Material:
──────────────────────────────

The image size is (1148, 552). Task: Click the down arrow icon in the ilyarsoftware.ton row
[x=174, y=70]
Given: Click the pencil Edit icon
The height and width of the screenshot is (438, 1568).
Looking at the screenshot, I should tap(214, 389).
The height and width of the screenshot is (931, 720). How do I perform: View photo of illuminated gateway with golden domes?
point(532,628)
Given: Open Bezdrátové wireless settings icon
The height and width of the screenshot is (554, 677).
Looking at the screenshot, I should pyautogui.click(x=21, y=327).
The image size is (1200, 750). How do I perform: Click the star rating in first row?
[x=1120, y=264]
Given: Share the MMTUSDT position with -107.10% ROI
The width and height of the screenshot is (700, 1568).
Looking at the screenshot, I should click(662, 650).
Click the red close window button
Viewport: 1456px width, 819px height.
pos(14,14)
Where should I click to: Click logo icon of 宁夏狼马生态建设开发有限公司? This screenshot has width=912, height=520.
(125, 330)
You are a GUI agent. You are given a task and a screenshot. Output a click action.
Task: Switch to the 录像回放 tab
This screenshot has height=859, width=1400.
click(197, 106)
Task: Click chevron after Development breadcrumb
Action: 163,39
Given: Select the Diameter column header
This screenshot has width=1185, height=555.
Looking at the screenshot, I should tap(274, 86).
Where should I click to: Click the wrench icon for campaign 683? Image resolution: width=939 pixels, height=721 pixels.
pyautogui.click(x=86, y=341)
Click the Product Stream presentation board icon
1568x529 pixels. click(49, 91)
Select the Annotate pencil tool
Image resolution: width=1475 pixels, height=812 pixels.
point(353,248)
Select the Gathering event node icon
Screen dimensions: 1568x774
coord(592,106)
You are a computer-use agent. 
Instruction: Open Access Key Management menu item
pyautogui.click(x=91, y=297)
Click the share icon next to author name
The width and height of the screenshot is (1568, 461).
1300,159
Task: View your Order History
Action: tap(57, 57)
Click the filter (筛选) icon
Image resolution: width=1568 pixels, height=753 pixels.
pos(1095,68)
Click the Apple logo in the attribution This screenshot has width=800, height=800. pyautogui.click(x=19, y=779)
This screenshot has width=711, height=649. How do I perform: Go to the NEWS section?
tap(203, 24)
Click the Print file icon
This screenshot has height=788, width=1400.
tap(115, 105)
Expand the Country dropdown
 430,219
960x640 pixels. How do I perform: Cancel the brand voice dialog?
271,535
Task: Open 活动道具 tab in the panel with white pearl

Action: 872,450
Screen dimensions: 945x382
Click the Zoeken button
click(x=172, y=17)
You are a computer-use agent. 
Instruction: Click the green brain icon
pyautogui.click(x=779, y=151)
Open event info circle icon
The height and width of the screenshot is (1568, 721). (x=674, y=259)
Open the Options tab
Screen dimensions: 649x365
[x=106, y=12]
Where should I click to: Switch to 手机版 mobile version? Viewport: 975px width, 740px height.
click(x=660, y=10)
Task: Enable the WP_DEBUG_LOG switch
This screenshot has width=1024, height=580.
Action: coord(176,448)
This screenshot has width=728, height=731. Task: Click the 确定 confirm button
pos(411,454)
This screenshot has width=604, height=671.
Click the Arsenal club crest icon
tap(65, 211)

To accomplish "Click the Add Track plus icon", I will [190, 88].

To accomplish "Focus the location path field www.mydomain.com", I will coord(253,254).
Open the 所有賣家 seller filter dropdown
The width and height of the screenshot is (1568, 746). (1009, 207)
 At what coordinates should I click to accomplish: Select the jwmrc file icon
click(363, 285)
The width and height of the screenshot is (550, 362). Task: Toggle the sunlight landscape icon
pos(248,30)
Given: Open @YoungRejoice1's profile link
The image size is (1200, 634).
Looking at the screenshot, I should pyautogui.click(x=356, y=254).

──────────────────────────────

Problem to solve: Copy every line of the listing above that contains the string "resolution", treating uppercase and lowercase letters as different.

Full solution:
Where should I click to: Click the wrench icon for campaign 683? Image resolution: width=939 pixels, height=721 pixels.
Image resolution: width=1475 pixels, height=812 pixels.
Image resolution: width=1568 pixels, height=753 pixels.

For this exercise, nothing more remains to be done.